[Supplied material — start]
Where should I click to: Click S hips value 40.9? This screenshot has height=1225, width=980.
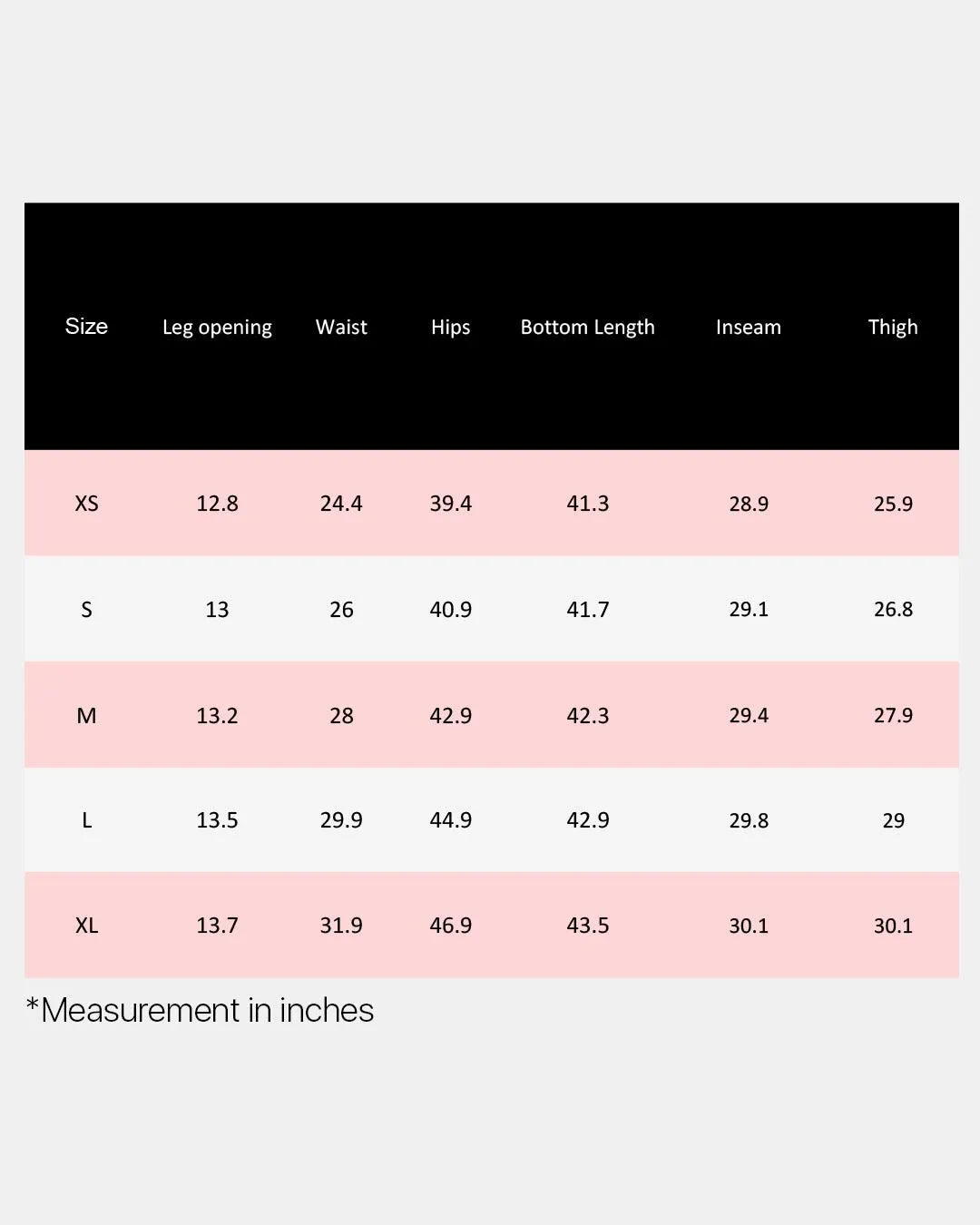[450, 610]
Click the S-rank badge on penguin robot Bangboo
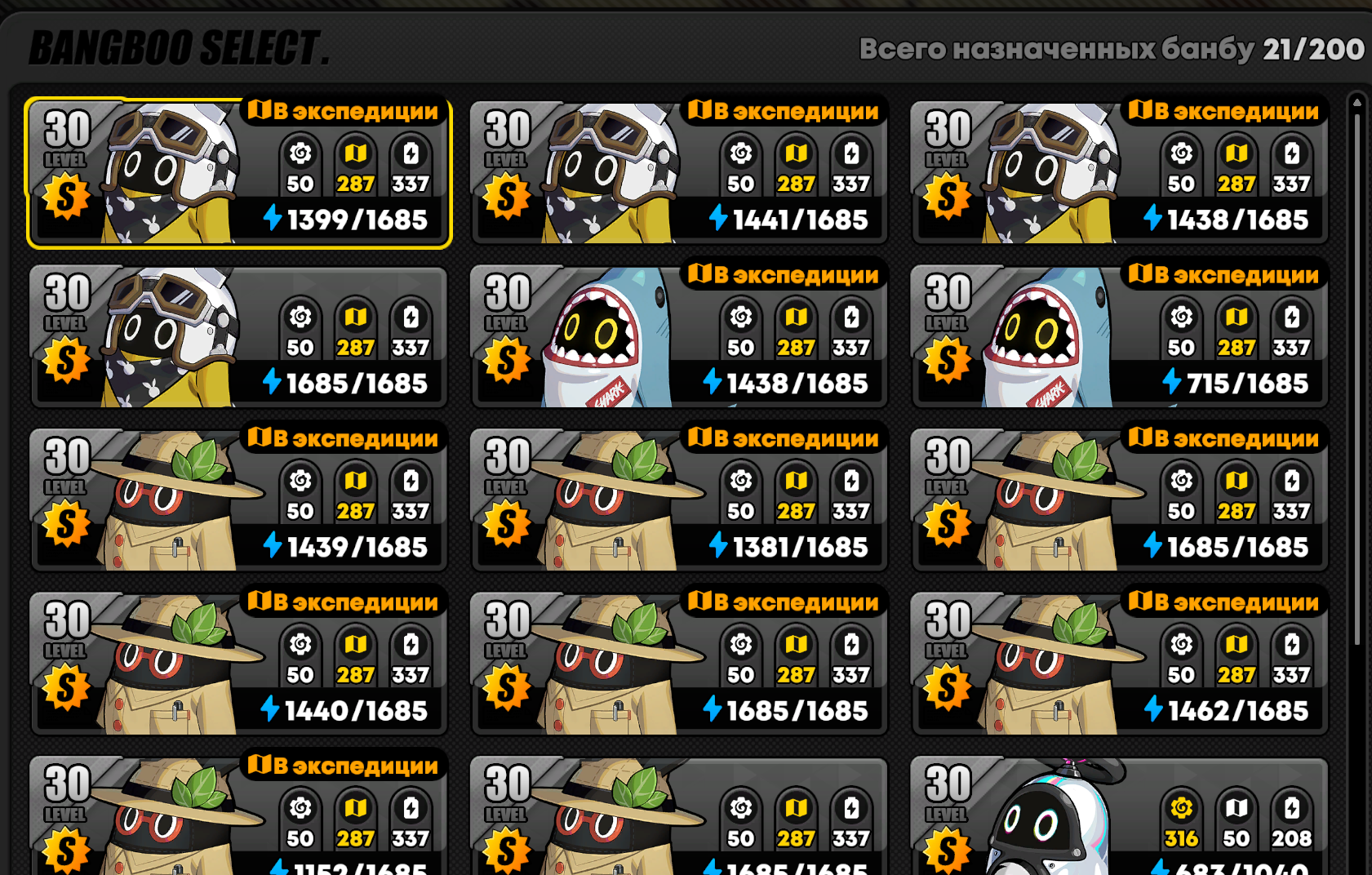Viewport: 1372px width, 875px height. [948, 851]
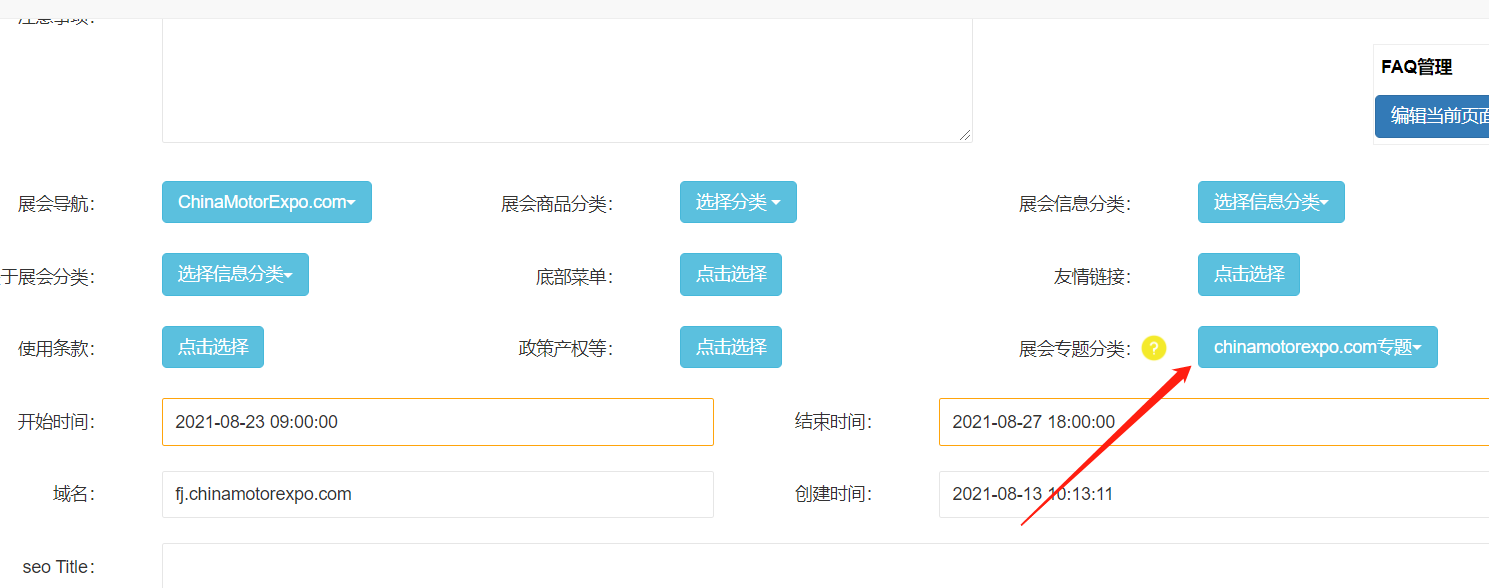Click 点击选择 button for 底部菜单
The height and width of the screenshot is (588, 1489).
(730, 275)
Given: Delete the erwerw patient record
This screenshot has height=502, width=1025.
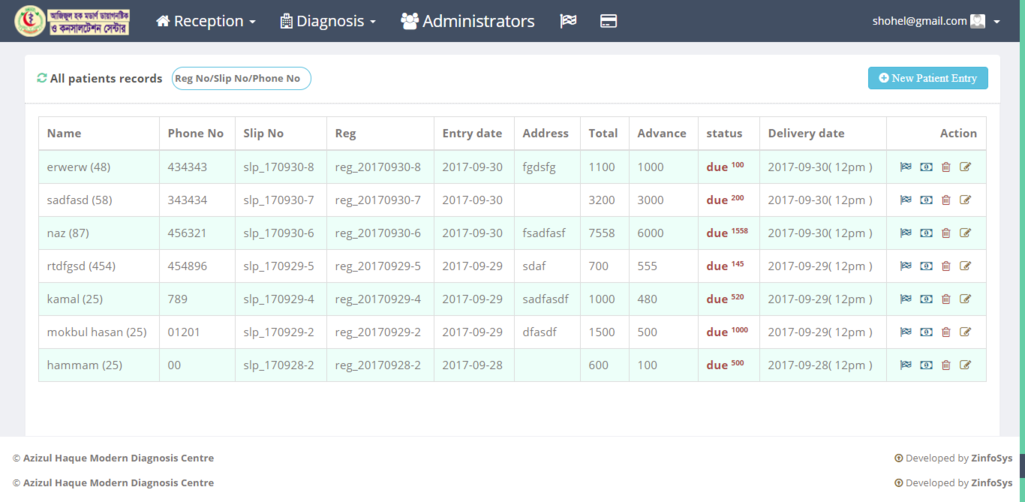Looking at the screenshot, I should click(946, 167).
[Supplied material — finish]
[Supplied material — start]
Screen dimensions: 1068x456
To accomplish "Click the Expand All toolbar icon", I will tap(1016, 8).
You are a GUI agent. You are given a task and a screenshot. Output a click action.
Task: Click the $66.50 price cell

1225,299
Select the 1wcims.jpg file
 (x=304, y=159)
[Supplied material — finish]
* What the task asks:
What's needed is an exact copy of the lines above from the one with "Click the S-rank" through the one with "Given: Delete the erwerw patient record", both included; the pictures stay out.

* Solved exercise:
Click the S-rank badge on penguin robot Bangboo
Viewport: 1372px width, 875px height. [948, 851]
Click 点击选择 button for 底部菜单
The height and width of the screenshot is (588, 1489).
(730, 275)
Given: Delete the erwerw patient record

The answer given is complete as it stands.